◆ Records for the exercise:
▽
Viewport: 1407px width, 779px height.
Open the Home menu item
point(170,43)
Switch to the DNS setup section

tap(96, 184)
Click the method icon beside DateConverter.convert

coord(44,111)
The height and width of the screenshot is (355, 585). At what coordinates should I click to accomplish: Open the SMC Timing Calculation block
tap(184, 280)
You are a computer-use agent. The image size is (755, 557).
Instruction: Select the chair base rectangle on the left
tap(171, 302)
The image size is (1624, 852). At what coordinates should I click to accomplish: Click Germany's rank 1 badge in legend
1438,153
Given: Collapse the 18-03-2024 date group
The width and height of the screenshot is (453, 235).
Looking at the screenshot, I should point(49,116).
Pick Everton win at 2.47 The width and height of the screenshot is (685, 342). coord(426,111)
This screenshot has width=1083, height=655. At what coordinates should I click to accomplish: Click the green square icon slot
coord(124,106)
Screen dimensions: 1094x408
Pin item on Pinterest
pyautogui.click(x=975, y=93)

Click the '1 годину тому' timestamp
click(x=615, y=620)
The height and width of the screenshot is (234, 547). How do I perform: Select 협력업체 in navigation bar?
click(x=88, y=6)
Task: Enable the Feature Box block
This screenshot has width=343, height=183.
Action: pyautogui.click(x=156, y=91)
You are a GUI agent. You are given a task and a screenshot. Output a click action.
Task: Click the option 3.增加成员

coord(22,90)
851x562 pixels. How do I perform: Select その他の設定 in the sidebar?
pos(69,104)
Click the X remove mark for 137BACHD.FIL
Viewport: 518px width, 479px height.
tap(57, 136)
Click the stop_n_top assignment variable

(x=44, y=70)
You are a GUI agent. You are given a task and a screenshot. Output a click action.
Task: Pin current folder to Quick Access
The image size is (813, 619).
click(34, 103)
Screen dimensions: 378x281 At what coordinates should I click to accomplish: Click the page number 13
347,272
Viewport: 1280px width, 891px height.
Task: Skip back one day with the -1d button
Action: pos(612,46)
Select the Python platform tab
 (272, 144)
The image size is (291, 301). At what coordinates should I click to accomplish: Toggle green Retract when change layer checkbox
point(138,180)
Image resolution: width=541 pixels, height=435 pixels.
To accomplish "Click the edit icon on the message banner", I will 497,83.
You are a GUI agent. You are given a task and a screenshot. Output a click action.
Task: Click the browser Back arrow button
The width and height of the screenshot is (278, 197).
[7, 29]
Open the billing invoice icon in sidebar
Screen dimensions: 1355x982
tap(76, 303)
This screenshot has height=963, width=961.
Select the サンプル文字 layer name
△
◆ What you should do: Nothing in the records may be dropped; reproduce them exactly.

◆ Response area:
Viewport: 1407px width, 779px height.
Open the Home menu item
point(170,43)
Switch to the DNS setup section

tap(96, 184)
Click the method icon beside DateConverter.convert

coord(44,111)
The height and width of the screenshot is (355, 585). At what coordinates should I click to accomplish: Open the SMC Timing Calculation block
tap(184, 280)
You are a computer-use agent. The image size is (755, 557).
Instruction: Select the chair base rectangle on the left
tap(171, 302)
The image size is (1624, 852). At what coordinates should I click to accomplish: Click Germany's rank 1 badge in legend
1438,153
Given: Collapse the 18-03-2024 date group
The width and height of the screenshot is (453, 235).
Looking at the screenshot, I should point(49,116).
Pick Everton win at 2.47 The width and height of the screenshot is (685, 342). coord(426,111)
This screenshot has width=1083, height=655. At what coordinates should I click to accomplish: Click the green square icon slot
coord(124,106)
Screen dimensions: 1094x408
Pin item on Pinterest
pyautogui.click(x=975, y=93)

Click the '1 годину тому' timestamp
click(x=615, y=620)
The height and width of the screenshot is (234, 547). How do I perform: Select 협력업체 in navigation bar?
click(x=88, y=6)
Task: Enable the Feature Box block
This screenshot has width=343, height=183.
Action: pyautogui.click(x=156, y=91)
You are a GUI agent. You are given a task and a screenshot. Output a click action.
Task: Click the option 3.增加成员

coord(22,90)
851x562 pixels. How do I perform: Select その他の設定 in the sidebar?
pos(69,104)
Click the X remove mark for 137BACHD.FIL
Viewport: 518px width, 479px height.
tap(57, 136)
Click the stop_n_top assignment variable

(x=44, y=70)
You are a GUI agent. You are given a task and a screenshot. Output a click action.
Task: Pin current folder to Quick Access
The image size is (813, 619).
click(34, 103)
Screen dimensions: 378x281 At what coordinates should I click to accomplish: Click the page number 13
347,272
Viewport: 1280px width, 891px height.
Task: Skip back one day with the -1d button
Action: pos(612,46)
Select the Python platform tab
 (272, 144)
The image size is (291, 301). At what coordinates should I click to accomplish: Toggle green Retract when change layer checkbox
point(138,180)
Image resolution: width=541 pixels, height=435 pixels.
To accomplish "Click the edit icon on the message banner", I will 497,83.
You are a GUI agent. You are given a task and a screenshot. Output a click action.
Task: Click the browser Back arrow button
The width and height of the screenshot is (278, 197).
[7, 29]
Open the billing invoice icon in sidebar
Screen dimensions: 1355x982
tap(76, 303)
This screenshot has height=963, width=961.
Select the サンプル文字 layer name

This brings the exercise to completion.